▸ DATA LISTING
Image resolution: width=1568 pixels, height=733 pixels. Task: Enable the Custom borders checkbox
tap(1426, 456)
---
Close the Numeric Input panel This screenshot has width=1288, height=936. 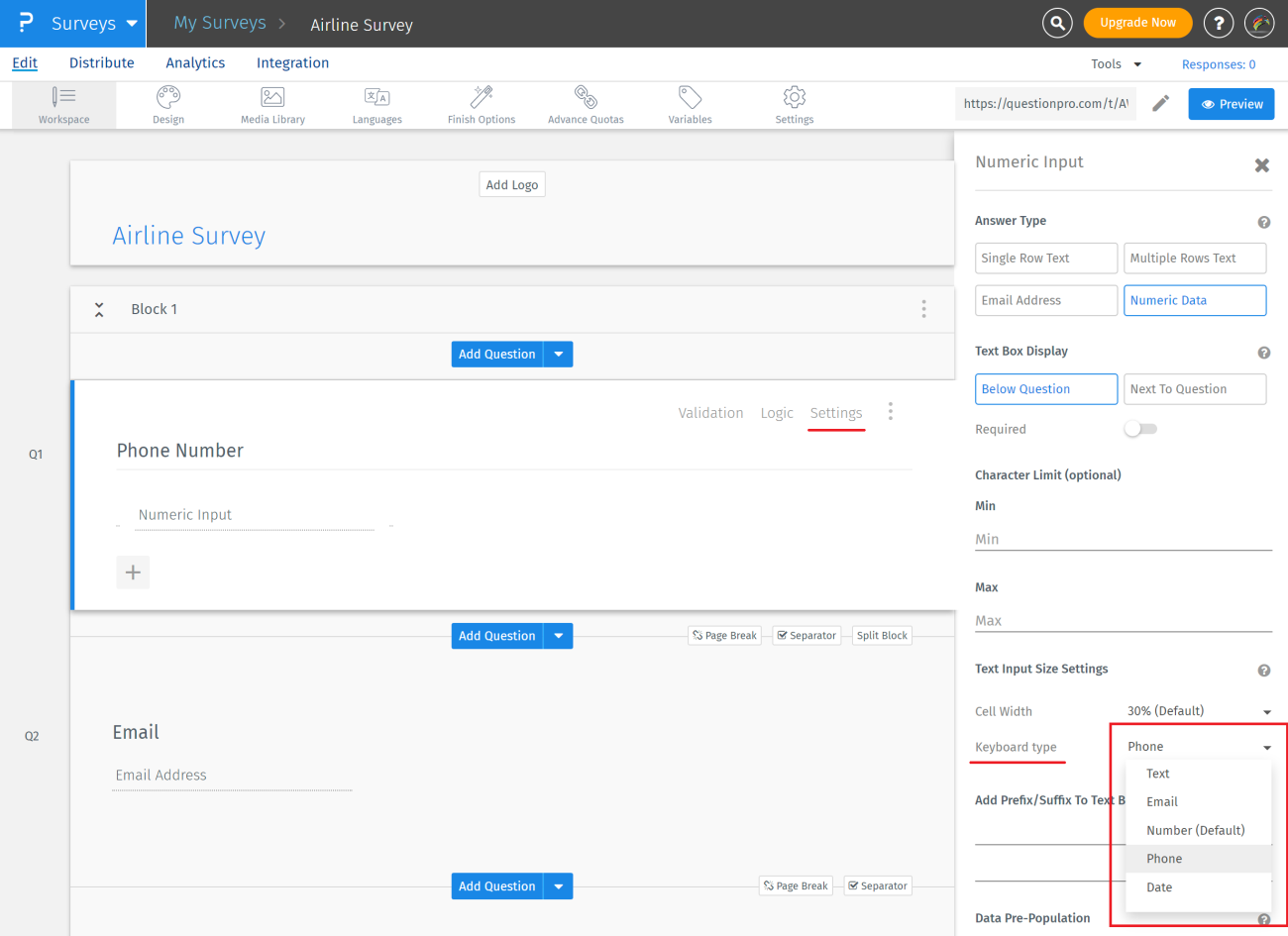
==
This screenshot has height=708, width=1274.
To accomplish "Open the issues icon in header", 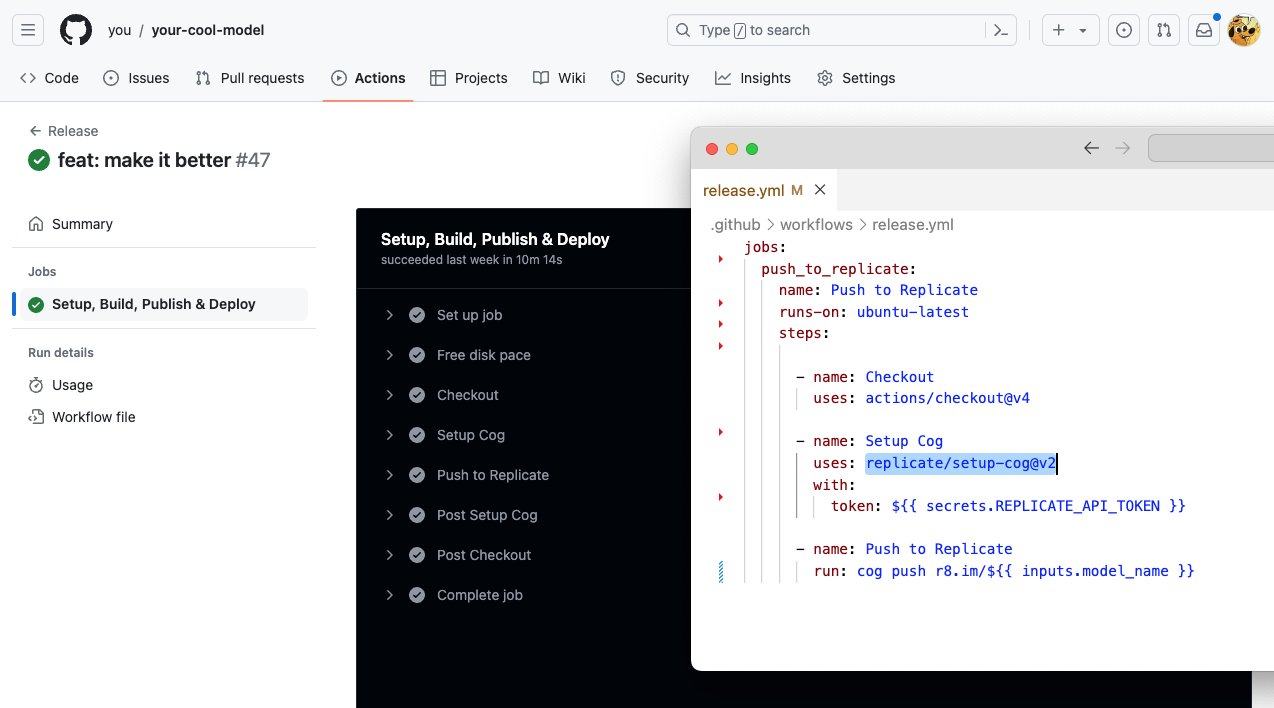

▸ WORK ORDER
Only the lines above from the one containing "This screenshot has height=708, width=1274." through the one containing "the issues icon" should be returned, verbatim and inclusive, with pictures excluded.

▸ SOLVED PROBLEM
This screenshot has height=708, width=1274.
To accomplish "Open the issues icon in header", 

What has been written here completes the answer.